Copy out all of the entries below without any change.
- - - - -
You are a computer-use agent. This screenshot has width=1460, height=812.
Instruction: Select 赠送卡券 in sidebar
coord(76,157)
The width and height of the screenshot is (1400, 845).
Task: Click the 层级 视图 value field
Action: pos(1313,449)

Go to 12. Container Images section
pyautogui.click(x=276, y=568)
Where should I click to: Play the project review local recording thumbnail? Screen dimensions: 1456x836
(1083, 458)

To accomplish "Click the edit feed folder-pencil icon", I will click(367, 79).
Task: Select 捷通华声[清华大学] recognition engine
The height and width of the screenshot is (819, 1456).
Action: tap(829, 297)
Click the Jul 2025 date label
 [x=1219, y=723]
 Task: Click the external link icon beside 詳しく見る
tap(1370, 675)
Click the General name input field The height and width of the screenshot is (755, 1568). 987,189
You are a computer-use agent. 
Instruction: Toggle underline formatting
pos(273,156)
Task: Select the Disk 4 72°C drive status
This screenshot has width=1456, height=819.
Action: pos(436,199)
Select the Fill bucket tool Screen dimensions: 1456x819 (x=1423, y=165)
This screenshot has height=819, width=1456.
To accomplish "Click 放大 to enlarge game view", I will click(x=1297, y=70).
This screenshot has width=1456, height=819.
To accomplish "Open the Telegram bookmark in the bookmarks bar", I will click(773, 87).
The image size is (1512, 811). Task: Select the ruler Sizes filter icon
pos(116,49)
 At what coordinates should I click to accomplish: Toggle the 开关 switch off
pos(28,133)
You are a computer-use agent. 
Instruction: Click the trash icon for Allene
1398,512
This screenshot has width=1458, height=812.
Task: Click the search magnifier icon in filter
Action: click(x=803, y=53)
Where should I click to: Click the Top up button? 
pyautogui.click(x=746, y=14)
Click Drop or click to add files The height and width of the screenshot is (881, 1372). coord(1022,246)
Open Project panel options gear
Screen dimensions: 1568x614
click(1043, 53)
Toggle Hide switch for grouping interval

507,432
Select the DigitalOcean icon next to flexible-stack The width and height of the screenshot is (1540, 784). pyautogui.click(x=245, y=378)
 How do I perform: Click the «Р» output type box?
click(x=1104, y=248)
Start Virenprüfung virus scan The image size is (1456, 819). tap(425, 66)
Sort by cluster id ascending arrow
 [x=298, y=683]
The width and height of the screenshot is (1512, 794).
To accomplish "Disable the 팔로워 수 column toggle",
- - - - -
Task result
You are a computer-use agent. This screenshot has width=1460, height=812.
Instruction: Select 赠送卡券 in sidebar
coord(76,157)
The width and height of the screenshot is (1400, 845).
Task: Click the 层级 视图 value field
Action: pos(1313,449)

Go to 12. Container Images section
pyautogui.click(x=276, y=568)
Where should I click to: Play the project review local recording thumbnail? Screen dimensions: 1456x836
(1083, 458)

To accomplish "Click the edit feed folder-pencil icon", I will click(367, 79).
Task: Select 捷通华声[清华大学] recognition engine
The height and width of the screenshot is (819, 1456).
Action: tap(829, 297)
Click the Jul 2025 date label
 [x=1219, y=723]
 Task: Click the external link icon beside 詳しく見る
tap(1370, 675)
Click the General name input field The height and width of the screenshot is (755, 1568). 987,189
You are a computer-use agent. 
Instruction: Toggle underline formatting
pos(273,156)
Task: Select the Disk 4 72°C drive status
This screenshot has width=1456, height=819.
Action: pos(436,199)
Select the Fill bucket tool Screen dimensions: 1456x819 (x=1423, y=165)
This screenshot has height=819, width=1456.
To accomplish "Click 放大 to enlarge game view", I will click(x=1297, y=70).
This screenshot has width=1456, height=819.
To accomplish "Open the Telegram bookmark in the bookmarks bar", I will click(773, 87).
The image size is (1512, 811). Task: Select the ruler Sizes filter icon
pos(116,49)
 At what coordinates should I click to accomplish: Toggle the 开关 switch off
pos(28,133)
You are a computer-use agent. 
Instruction: Click the trash icon for Allene
1398,512
This screenshot has width=1458, height=812.
Task: Click the search magnifier icon in filter
Action: click(x=803, y=53)
Where should I click to: Click the Top up button? 
pyautogui.click(x=746, y=14)
Click Drop or click to add files The height and width of the screenshot is (881, 1372). coord(1022,246)
Open Project panel options gear
Screen dimensions: 1568x614
click(1043, 53)
Toggle Hide switch for grouping interval

507,432
Select the DigitalOcean icon next to flexible-stack The width and height of the screenshot is (1540, 784). pyautogui.click(x=245, y=378)
 How do I perform: Click the «Р» output type box?
click(x=1104, y=248)
Start Virenprüfung virus scan The image size is (1456, 819). tap(425, 66)
Sort by cluster id ascending arrow
 [x=298, y=683]
The width and height of the screenshot is (1512, 794).
To accomplish "Disable the 팔로워 수 column toggle",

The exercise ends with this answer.